Because it's the most complex mapper there is. It's overkill to use such an advanced mapper just for the WRAM, while many other simpler and common mappers have support for WRAM as well. Also, the MMC5 still hasn't been fully cloned by anyone in the community, so it's not possible to make carts of new MMC5 games unless you use donor cartridges (MMC5 ones aren't even very common).

Quote:
(And I'm aware of ideas that MMC5 is expensive... is it still expensive in todays market? The American economy isn't doing well... so that may be a yes. :?)

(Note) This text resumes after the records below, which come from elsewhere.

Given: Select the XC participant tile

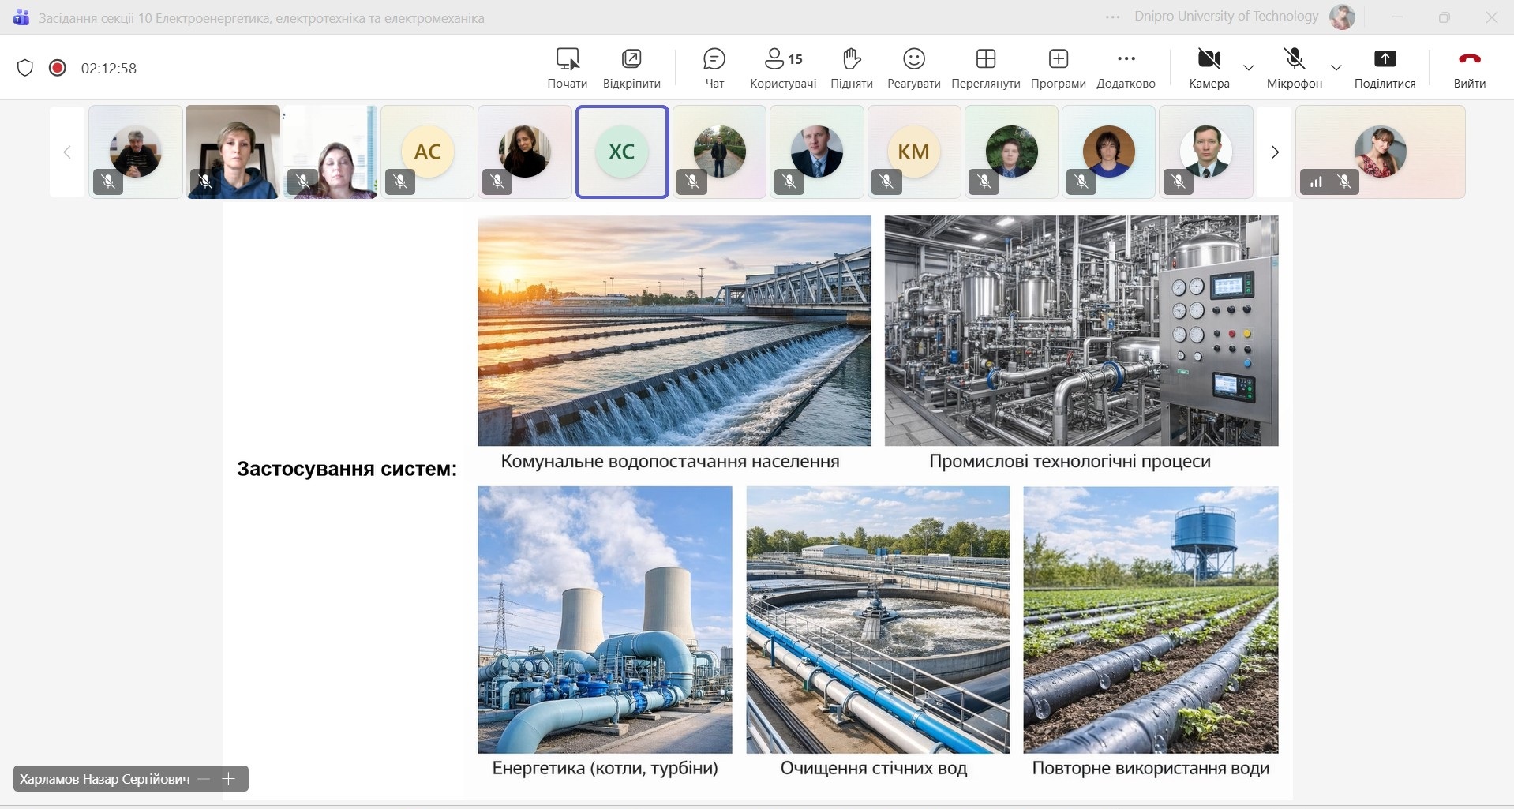Looking at the screenshot, I should point(622,152).
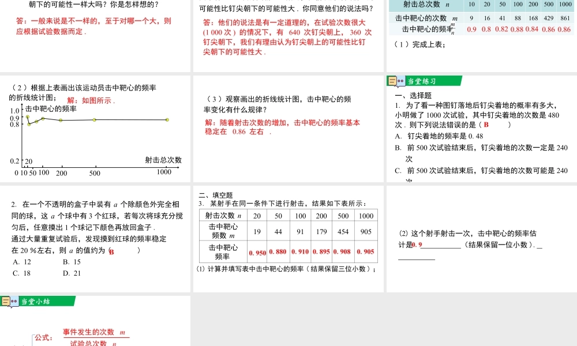Click the 公式 label in the summary slide
Screen dimensions: 577x346
pos(44,337)
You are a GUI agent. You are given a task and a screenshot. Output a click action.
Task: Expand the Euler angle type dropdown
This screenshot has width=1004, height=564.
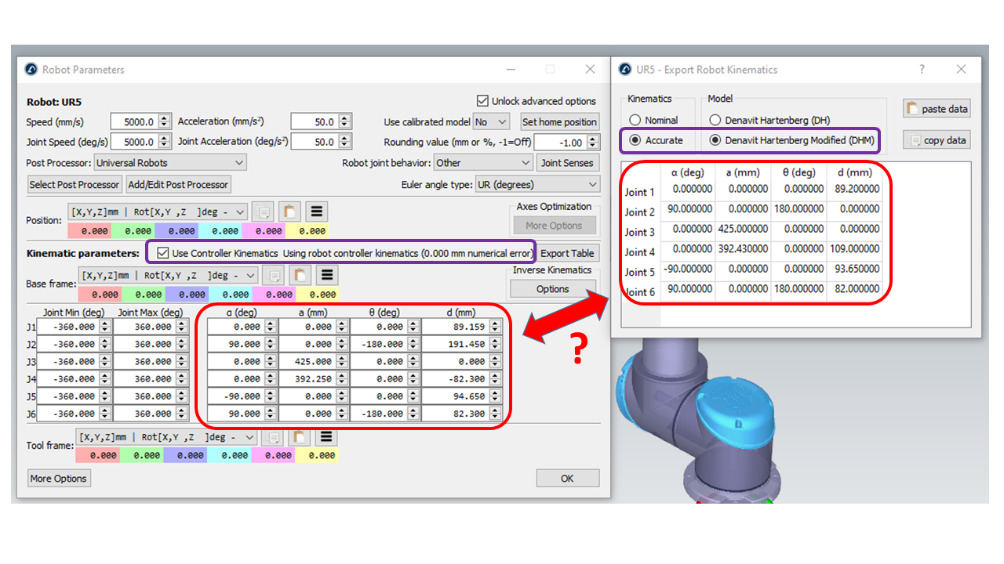[538, 185]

Current economy has very little to do with this. The MMC5 chip used in Nintendo cartridges simply isn't manufactured anymore, because they were never used for anything besides game cartridges, and Nintendo hasn't released an NES cart in over 15 years. The chips that are currently used to replicate mappers (CPLDs, FPGAs, etc.) become more expensive as they become more complex, so implementing an MMC5 clone will always be more expensive than implementing an MMC3 clone.

My advice is: don't chose a mapper just because of WRAM. Any cart, even NROM ones, can have WRAM. If you're gonna use a mapper, pick the simplest one that has the features you need.